No inicio, não queríamos ver ninguém, falar com ninguém. As próprias pessoas se afastam um pouco quando presentem que aqui há problemas, mas a nós também não nos apetecia falar. Estas coisas tratam-se entre portas fechadas. A dois, a três ou a quatro porque deixamos de ter tempo ou paciência para as n+1 pessoas.
A aprendizagem dos tratamentos, as intermináveis horas nas salas de espera de hospitais podres de velhos, a terrível espera por exames e notícias e médicos e enfermeiras e associações, transformam-nos em pessoas um pouco menos pacientes, um pouco mais desesperadas, um pouco mais zangadas com o mundo, com a família, com a doença, com os médicos, connosco. Reclamamos, reclamamos e reclamamos... num mundo em que todos teimam por não nos ouvir.
Depois tentamos este ou aquele tratamento, este ou aquele penso, talvez se fizermos aquilo, ou isto ou... mas as coisas não mudam, os diagnósticos esmagam-nos, a vida planeada desvanece-se entre sorrisos hipócritas de seres que nunca deviam ter chegado a médicos, a alegria esmorece entre tratamentos aplicados por senhoras que dizem ser enfermeiras, o mundo deixa de existir e só existe o fundo que parece ser infinito...
Nesta fase a dor parece que nunca acaba e quanto mais afundamos, mais parece que não há luz. Devemos procurar ajuda nesta fase, segundo dizem. Enveredamos pelo mundo dos comprimidos, tentando atenuar a dor, mascarar os problemas com comprimidos felizes. Adormecer o monstro. Cada ferida a ser tratada é uma cicatriz no coração. Cada penso aplicado, uma facada no nosso peito, e a dor é tão grande que não conseguimos mexer-nos. É a etapa mais longa. Não sei se é mesmo, mas para nós foi.
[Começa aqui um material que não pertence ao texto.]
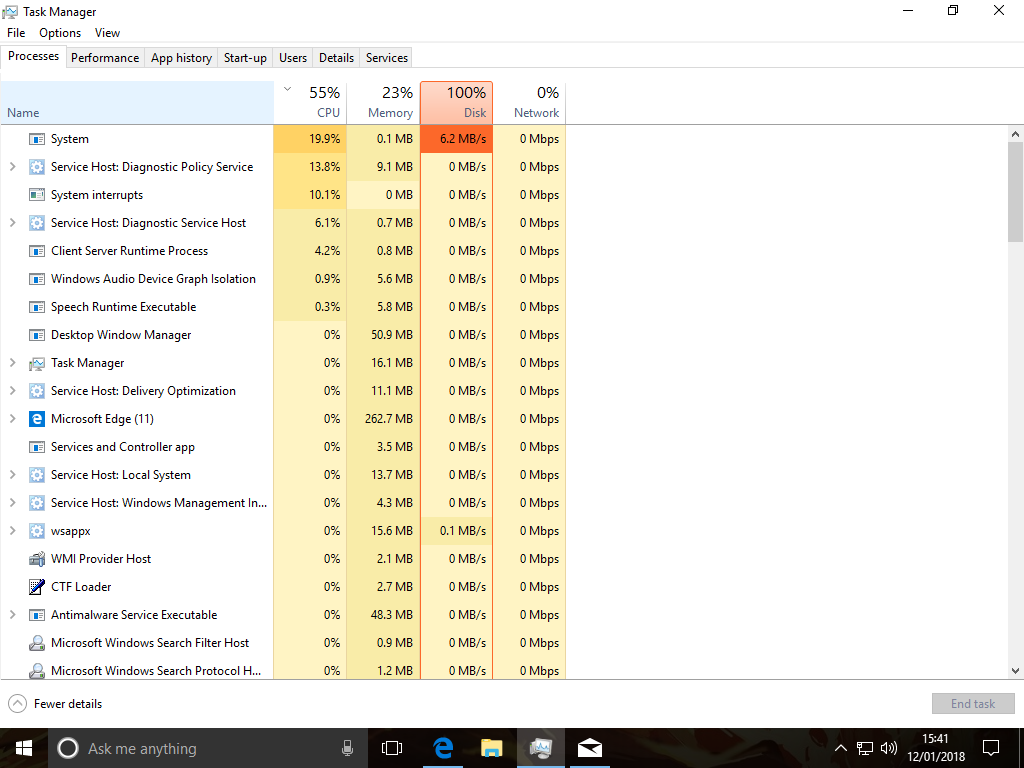The image size is (1024, 768).
Task: Click the End task button
Action: pyautogui.click(x=972, y=704)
Depois, uns meses mais tarde, talvez mesmo, uns anos mais tarde, damos por nós a sorrir. Somos um pouco mais fortes, as pessoas ao nosso lado parecem fracas, mais transparentes, menos relevantes. Fazem filmes quando nos falam da doença, ouviram isto, falaram aquilo, mas nós sabemos bem pelo que passamos e só nos tornou mais fortes. Há um dia em que damos por nós a sorrir, a olhar para os teus desenhos e a construir novamente um futuro. Um futuro diferente, mas ainda assim, um futuro em que és feliz, e nós também somos, e a doença passa para outra lente.